VORLIEGENDER TEXTAUSZUG —
━━━━
Ganz konsequent bis zu Ende kann ein Patient es nicht prüfen. Das gilt übrigens für die meisten von uns auch für unserer Auto in der Werkstatt! Beim Einreichen von Rechnungen prüfen aber Krankenversicherungen sehr genau auf Plausibilitäten. Hier findet quasi Verbraucherschutz statt. Da man als Nutzer der Kostenerstattung eine Zusatzversicherung haben sollte, hat man so ein relativ hohes Maß an Sicherheit.

Ist es möglich, dass zum Beispiel durch Komplikationen oder Spätfolgen einer ärztlichen Behandlung die Kosten für den Patienten durch das Kostenerstattungs-Prinzip steigen? Wie verhält es sich zum Beispiel, wenn durch Komplikationen weitere Behandlungen notwendig sind?

Grundsätzlich gelten die gleichen Regen wie in der "echten" Privatmedizin: Maßstab sind hier die Regeln der ärztlichen Kunst. Eine Behandlung endet erst, wenn Patienten als gesund gelten. Deswegen ist ja der Erwerb einer Zusatzversicherung geboten.

Gibt es notfalls Instanzen, an die sich ein Patient wenden kann, wenn er in Vorleistung ging und Zweifel an einer Arztrechnung hat?
━━━━
Gespeicherte Einträge aus einer Sammlung:
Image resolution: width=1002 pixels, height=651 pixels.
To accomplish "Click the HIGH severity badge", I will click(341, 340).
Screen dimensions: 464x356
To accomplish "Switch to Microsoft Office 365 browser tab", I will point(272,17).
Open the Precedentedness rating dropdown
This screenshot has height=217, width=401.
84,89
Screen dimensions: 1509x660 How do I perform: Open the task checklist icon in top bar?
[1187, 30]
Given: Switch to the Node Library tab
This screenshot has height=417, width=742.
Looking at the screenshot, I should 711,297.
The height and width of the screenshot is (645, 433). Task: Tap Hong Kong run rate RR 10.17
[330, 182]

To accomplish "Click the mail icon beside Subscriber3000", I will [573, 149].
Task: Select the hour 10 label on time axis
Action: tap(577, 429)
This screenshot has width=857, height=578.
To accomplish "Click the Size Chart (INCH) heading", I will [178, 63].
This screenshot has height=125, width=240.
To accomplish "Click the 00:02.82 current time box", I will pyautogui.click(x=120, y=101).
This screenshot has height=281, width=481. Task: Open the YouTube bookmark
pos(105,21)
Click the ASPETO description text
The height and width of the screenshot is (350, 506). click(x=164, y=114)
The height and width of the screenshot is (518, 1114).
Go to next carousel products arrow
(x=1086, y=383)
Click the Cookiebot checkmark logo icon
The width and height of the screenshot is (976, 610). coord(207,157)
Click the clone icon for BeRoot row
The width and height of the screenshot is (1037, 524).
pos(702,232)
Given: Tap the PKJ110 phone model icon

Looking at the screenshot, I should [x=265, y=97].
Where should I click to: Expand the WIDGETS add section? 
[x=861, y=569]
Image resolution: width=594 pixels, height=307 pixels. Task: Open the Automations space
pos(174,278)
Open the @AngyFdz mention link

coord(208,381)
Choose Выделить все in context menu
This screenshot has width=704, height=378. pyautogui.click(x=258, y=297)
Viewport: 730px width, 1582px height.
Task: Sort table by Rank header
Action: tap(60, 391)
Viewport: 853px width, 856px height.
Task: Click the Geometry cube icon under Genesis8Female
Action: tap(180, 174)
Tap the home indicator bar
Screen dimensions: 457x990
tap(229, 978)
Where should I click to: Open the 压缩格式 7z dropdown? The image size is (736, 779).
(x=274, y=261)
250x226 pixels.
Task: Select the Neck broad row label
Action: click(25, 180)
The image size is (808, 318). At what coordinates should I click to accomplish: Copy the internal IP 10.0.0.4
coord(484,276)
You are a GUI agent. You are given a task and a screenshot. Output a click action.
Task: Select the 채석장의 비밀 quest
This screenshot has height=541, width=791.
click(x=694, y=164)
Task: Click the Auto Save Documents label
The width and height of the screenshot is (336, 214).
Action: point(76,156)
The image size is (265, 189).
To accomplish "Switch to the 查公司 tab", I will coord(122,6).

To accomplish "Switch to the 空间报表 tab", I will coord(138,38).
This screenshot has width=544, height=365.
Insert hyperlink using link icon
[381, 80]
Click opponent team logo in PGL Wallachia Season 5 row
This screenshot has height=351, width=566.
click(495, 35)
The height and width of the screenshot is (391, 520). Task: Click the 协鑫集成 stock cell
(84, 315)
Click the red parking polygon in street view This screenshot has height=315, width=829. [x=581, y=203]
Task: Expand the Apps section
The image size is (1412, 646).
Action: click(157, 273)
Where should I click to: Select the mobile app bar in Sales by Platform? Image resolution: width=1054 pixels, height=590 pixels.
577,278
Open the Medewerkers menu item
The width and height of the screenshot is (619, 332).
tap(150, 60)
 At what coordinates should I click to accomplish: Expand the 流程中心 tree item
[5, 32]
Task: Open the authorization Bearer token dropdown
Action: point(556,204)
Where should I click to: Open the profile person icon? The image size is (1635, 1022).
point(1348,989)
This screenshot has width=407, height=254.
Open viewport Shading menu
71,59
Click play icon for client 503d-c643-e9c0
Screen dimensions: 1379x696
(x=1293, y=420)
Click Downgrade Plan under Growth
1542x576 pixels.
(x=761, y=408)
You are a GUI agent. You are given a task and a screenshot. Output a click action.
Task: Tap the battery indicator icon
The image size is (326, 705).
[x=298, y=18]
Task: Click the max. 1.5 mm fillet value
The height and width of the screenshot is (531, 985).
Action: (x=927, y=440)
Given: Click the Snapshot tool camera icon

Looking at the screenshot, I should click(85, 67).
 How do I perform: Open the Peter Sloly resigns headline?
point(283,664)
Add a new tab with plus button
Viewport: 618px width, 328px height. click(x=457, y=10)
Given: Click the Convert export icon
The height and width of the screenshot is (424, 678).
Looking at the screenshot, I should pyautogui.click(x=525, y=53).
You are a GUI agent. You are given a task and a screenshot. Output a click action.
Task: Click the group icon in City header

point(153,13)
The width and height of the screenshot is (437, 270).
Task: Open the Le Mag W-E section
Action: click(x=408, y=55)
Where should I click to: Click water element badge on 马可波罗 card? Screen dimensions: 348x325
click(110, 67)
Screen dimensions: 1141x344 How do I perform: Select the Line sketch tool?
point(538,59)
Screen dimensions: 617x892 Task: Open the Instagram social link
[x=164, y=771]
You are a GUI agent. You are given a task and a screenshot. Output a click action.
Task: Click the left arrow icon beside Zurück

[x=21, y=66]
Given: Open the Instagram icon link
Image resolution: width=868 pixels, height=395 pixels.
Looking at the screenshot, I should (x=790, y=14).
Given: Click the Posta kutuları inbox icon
━━━━
VERSTÄNDNIS ÜBERPRÜFEN —
[1] Schreiben Sie aus dem Text zur Kostenerstattung den Abschnitt von "Ganz konsequent bis" bis einschließlich "Maß an Sicherheit." wortgetreu ab.
[2] Beantworten Sie anhand des Textes zur Kostenerstattung die folgenden Fragen:
(a) Worauf prüfen Krankenversicherungen eingereichte Rechnungen sehr genau?
(b) Was gilt in der „echten“ Privatmedizin als Maßstab?
(c) Wann endet eine Behandlung?
Die Datensätze sind hierfür ohne Belang.

LÖSUNGEN DER AUFGABEN —
[1]
Ganz konsequent bis zu Ende kann ein Patient es nicht prüfen. Das gilt übrigens für die meisten von uns auch für unserer Auto in der Werkstatt! Beim Einreichen von Rechnungen prüfen aber Krankenversicherungen sehr genau auf Plausibilitäten. Hier findet quasi Verbraucherschutz statt. Da man als Nutzer der Kostenerstattung eine Zusatzversicherung haben sollte, hat man so ein relativ hohes Maß an Sicherheit.

[2]
(a) Auf Plausibilitäten.
(b) Die Regeln der ärztlichen Kunst.
(c) Erst, wenn Patienten als gesund gelten.